I succeeded with a occasional experiment.
The Environment is as follows:
1.Host(x86): 1)CUDA 8.0; 2)Ubuntu 14.04; 3)aarch64-linux-gnu-g++. (CUDA 8.0 repo has cuda-cross-aarch64-8-0.deb)
2.Target(Xavier): 1)CUDA 10.0; 2)Ubuntu 18.04;
And I build an example on Host, then move the executable file to Target.
1.sample : /usr/local/cuda/samples/0_Simple/matrixMul
2.cross compile command: make TARGET_ARCH=aarch64
even not use SMS=72, and CUDA 8.0 do not support sm72.
3.Move executable file to Target.
It can be executable, and we got right results. Test Passed!

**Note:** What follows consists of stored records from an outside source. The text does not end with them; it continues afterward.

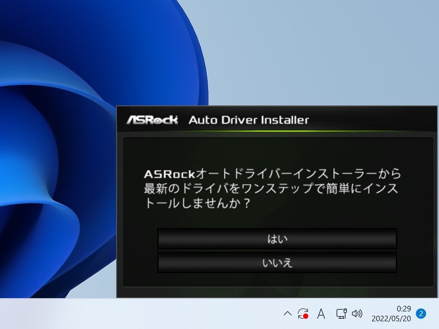Click the speaker volume tray icon

pyautogui.click(x=357, y=314)
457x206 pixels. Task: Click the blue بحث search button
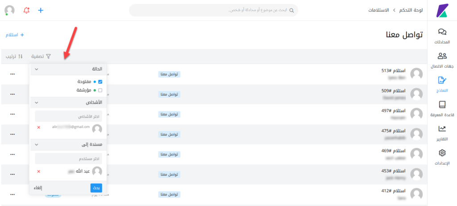96,188
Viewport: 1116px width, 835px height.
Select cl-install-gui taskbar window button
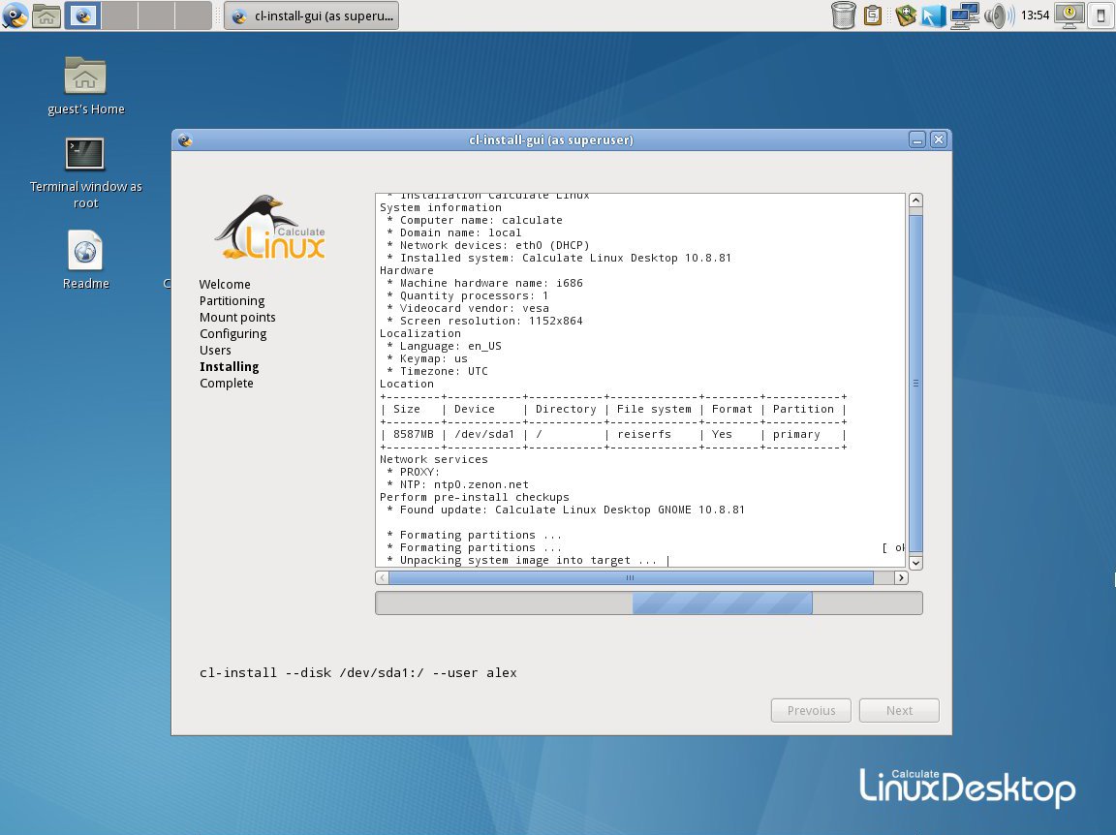tap(311, 15)
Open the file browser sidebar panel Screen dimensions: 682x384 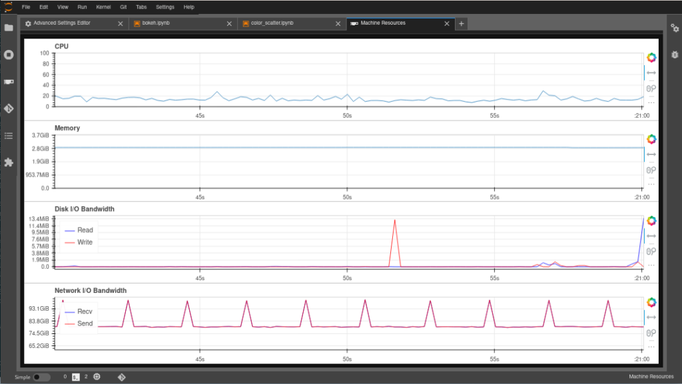(9, 28)
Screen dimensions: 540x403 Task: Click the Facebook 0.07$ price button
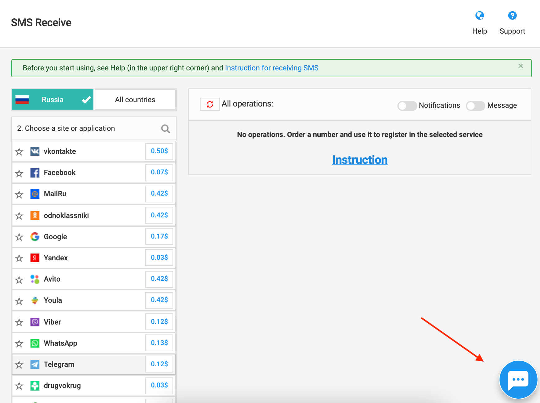click(x=159, y=172)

I used (readelf) to check the exe file. I found the CUDA kernel code maybe inserted into exe file. And when run it on target Xavier, the GPU driver use JIT compiler to compile the kernel code at run time. So it can work. Is that right ??? This is the kernel code, but how it works with the cudaMalloc part???
Also the OS is not the same version, is that weird? I can’t understand.
But there is another problem. If I use Host CUDA 8 to compile a CUDA program, and the program use some new features of CUDA 10.0, is it still work???